Edinburgh International Film Festival '14: Five Reviews

Koo! Kin-dza-dza (dir. Georgiy Daneliya & Tatiana Ilyna)

Image courtesy of EIFF

Present day Moscow. World famous cellist and cultural snob Vladimir Chizov and wannabe hipster DJ Tolik are accidentally catapulted onto a strange and desolate planet known as Puke. How will they make it back to Earth? This is the premise of Koo! Kin-dza-dza, an animated remake of the homonymous 1986 Soviet sci-fi satire. 

It's refreshing too see an animation that doesn't have to rely on CGI or 3D, especially when it skillfully infuses a picaresque story line with the absurdist touches of Terry Gilliam's Brazil. In the dune world of Pluke, inhabitants fall into two main categories - Patsaks and Chatlanians (the latter being the dominant people), a humble match (known as a ketse) is the most valuable item, and common sense doesn't seem to apply as strict hierarchies extend to the colour of pants one wears. The two main characters must fight their way through unreliable journey companions, perennial bribes and cacophony-loving  grandmothers. The comic darkness of this dystopian universe is  occasionally provided with light relief: it's hard not too smile when Vladimir plays his cello for an unusually appreciative and rather timid Plukian creature, or when Vladimir and Tolik seem to finally make an emotional connection.

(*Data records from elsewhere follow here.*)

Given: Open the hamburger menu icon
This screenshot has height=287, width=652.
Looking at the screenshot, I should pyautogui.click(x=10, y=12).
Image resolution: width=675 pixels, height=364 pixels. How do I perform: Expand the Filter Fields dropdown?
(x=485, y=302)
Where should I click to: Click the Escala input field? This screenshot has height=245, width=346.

For all its analogue ambition, Koo! Kin-dza-dza is far from perfect -  clocking in at 96 minutes, it feels overlong, leaving us with the impression that the script could have been much tighter in parts. 

Seeing this film presented again in the 21st century, when the USSR has become a distant memory makes for thought-provoking viewing, as its powerful depiction of laughable hierarchical structures, corruption and racism still resonates in contemporary Europe.

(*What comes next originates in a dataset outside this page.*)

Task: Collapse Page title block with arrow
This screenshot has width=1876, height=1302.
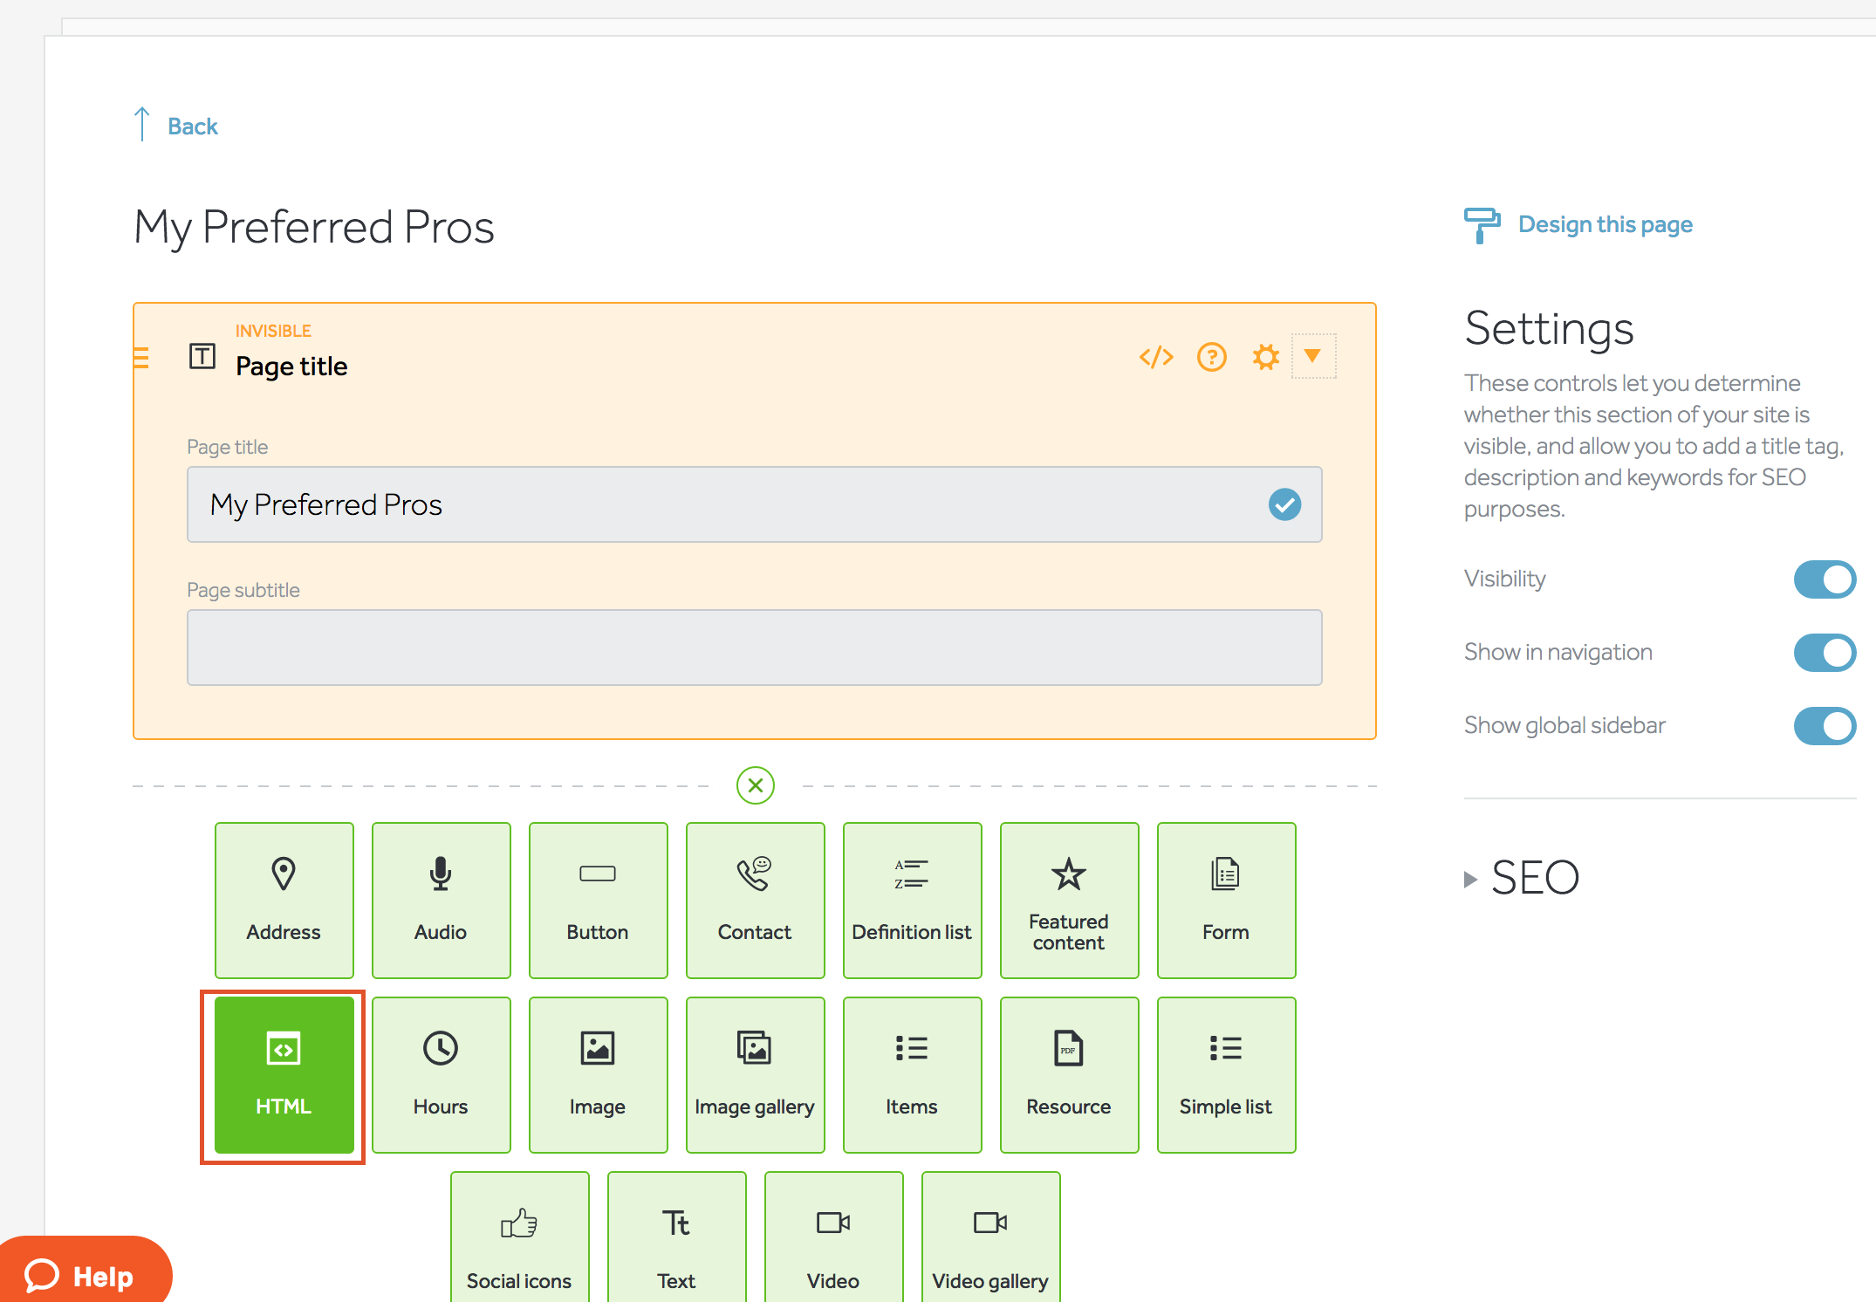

Koo! Kin-dza-dza 27 June, 18:15 at Odeon 2

[Erika Sella]

Anatomy of a Paperclip (dir. Akira Ikeda)

Director Ikeda Akira has stated that his starting point  for Anatomy of a Paperclip was his wish to create the modern equivalent of a Japanese folk tale.

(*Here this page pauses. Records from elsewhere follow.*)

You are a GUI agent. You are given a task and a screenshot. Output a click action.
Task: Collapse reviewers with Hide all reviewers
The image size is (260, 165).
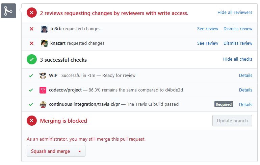pos(235,13)
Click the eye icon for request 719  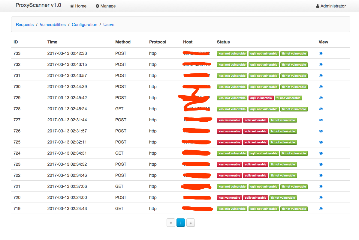point(321,209)
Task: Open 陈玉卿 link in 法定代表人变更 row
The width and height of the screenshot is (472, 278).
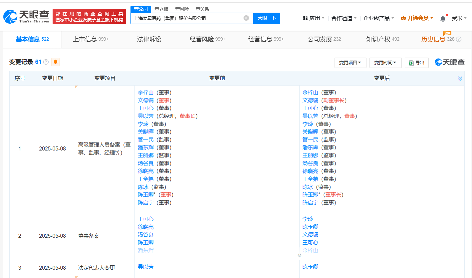Action: coord(310,267)
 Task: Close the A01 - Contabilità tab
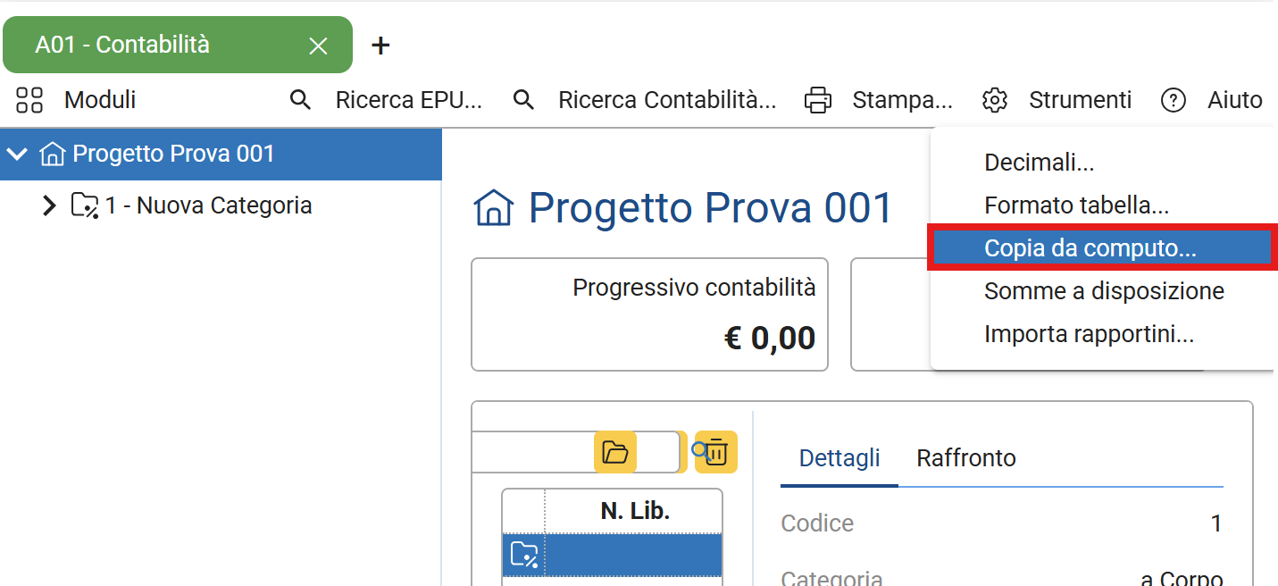click(x=318, y=46)
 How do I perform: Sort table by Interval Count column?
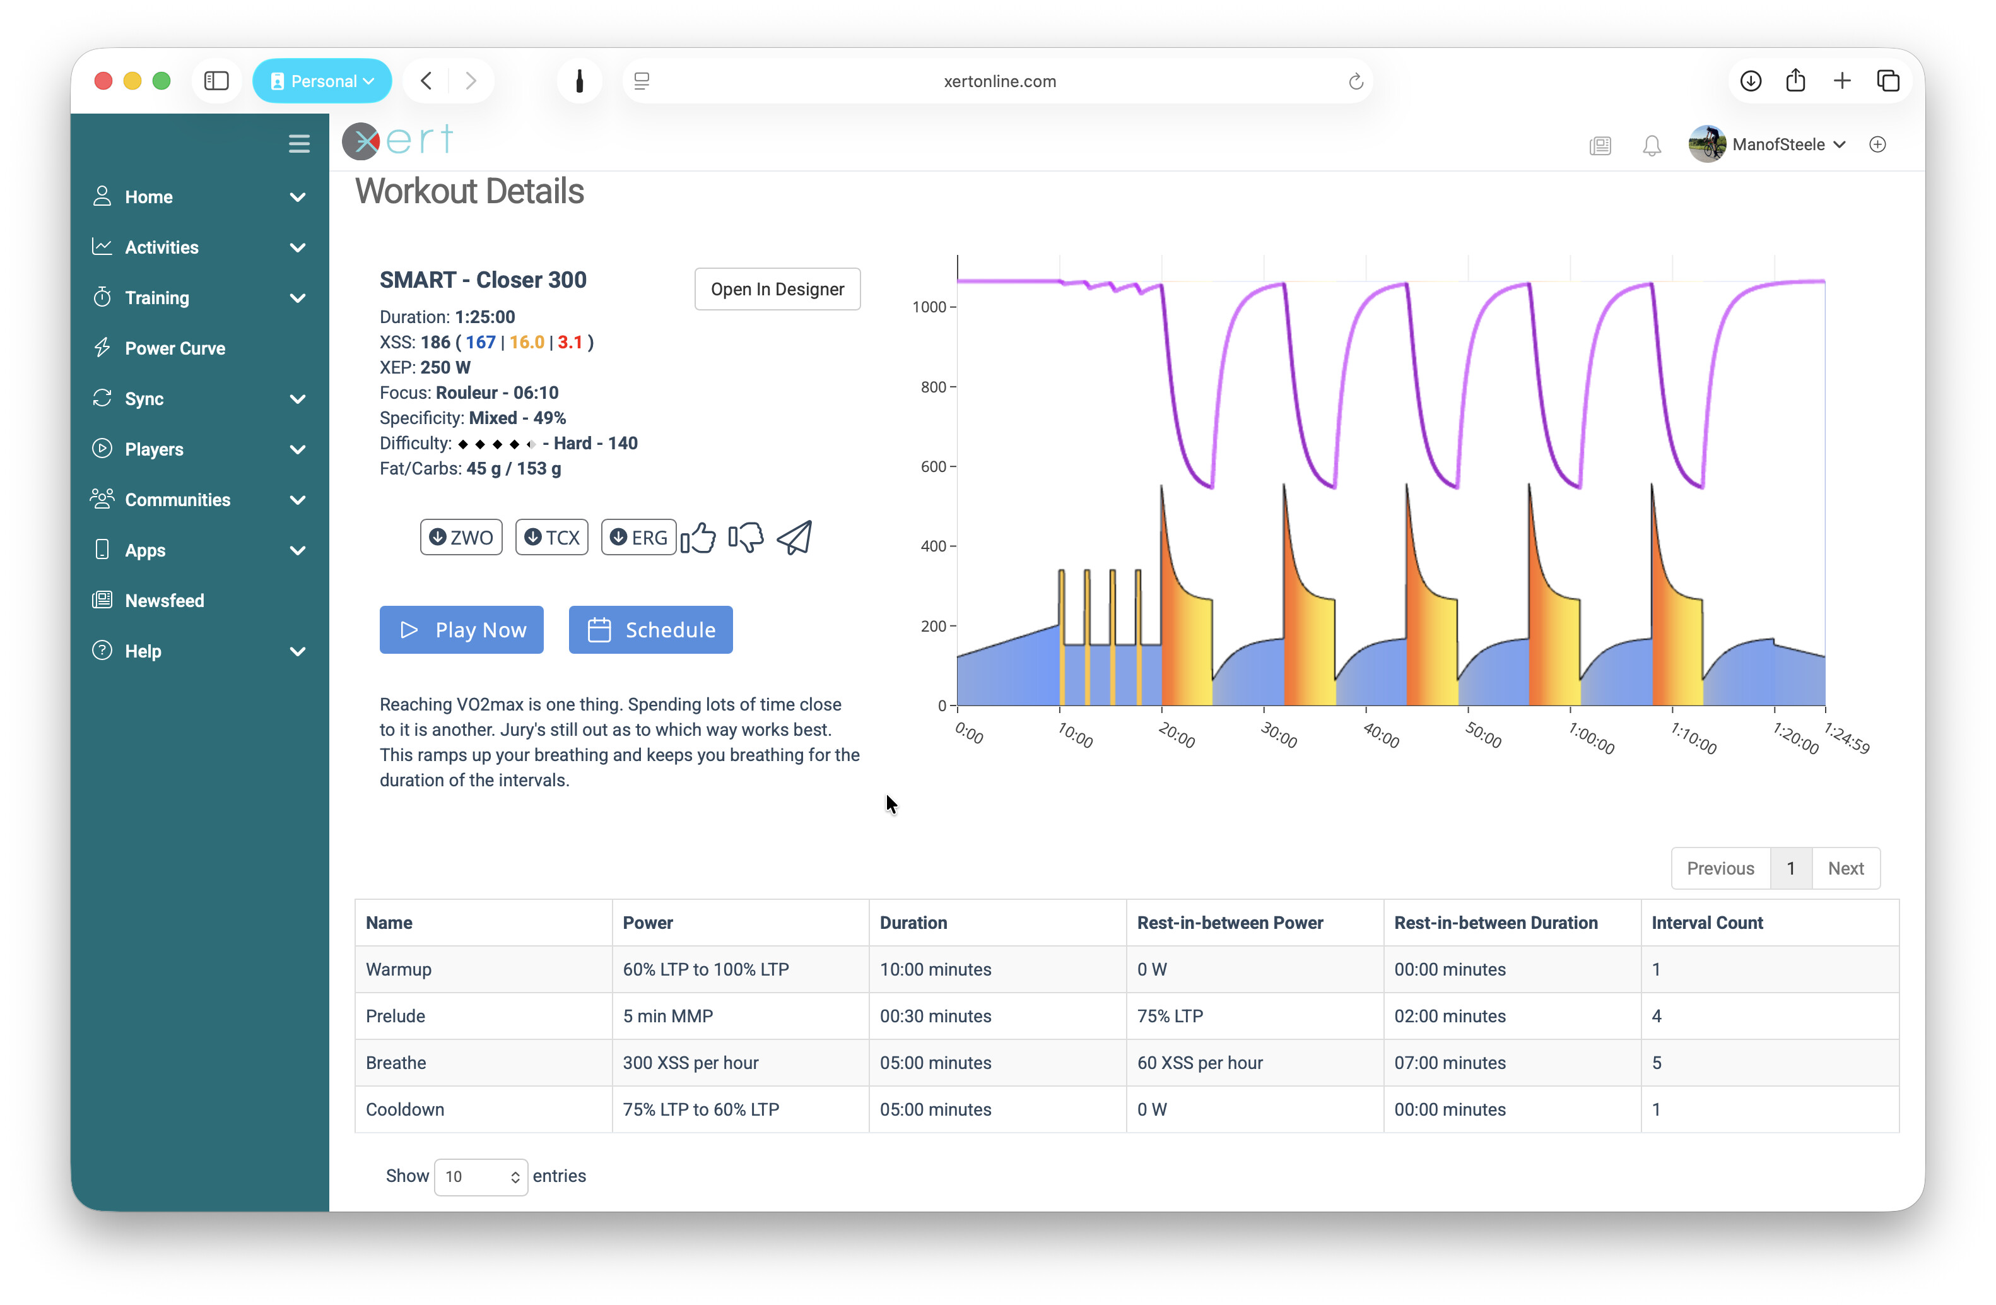(1707, 923)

The quiet, submissive Kogure is certainly the kind of character that can be found time and time again in both literature and film (his body language and tubby, inexpressive appearance reminded me Italian popular cinema staple Fantozzi); the linear simplicity and even pacing of the storyline (matched by the minimalist, deliberately two-dimensional and immaculately balanced, often symmetrical shots) are also somewhat reminiscent of a parable. 

Image courtesy of EIFF

The flat cinematography also complements the deadpan humour that springs from a world that has become devoid of pleasure - this is Japan, but not as we know it. Kugore lives in a small, bare room, works in a factory (which actually looks like a converted garage) where he is repeatedly abused by his horrific boss, survives on horrible food and is regularly taunted by a couple of thugs who have a penchant for stealing his clothes. This routine is gradually eroded by the vision of a butterfly (a presence usually loaded with meaning in Japanese culture) and the consequent appearance of a woman who speaks gibberish (a 'language' that was invented by the filmmaker) and decides to move into Kogure's bedsit without an explanation.

At the press screening, a fellow viewer felt that Anatomy of a Paperclip was 'essentially a Japanese remake of Eraserhead'; while the bleak, quietly hysterical  atmosphere that pervades the film may certainly recall some aspects of David Lynch's output, I felt this statement detracts from the film's complexity. This is a mysterious and often profound film; a poignant (yet very funny) comment about human nature and the meaning of interpersonal connections. 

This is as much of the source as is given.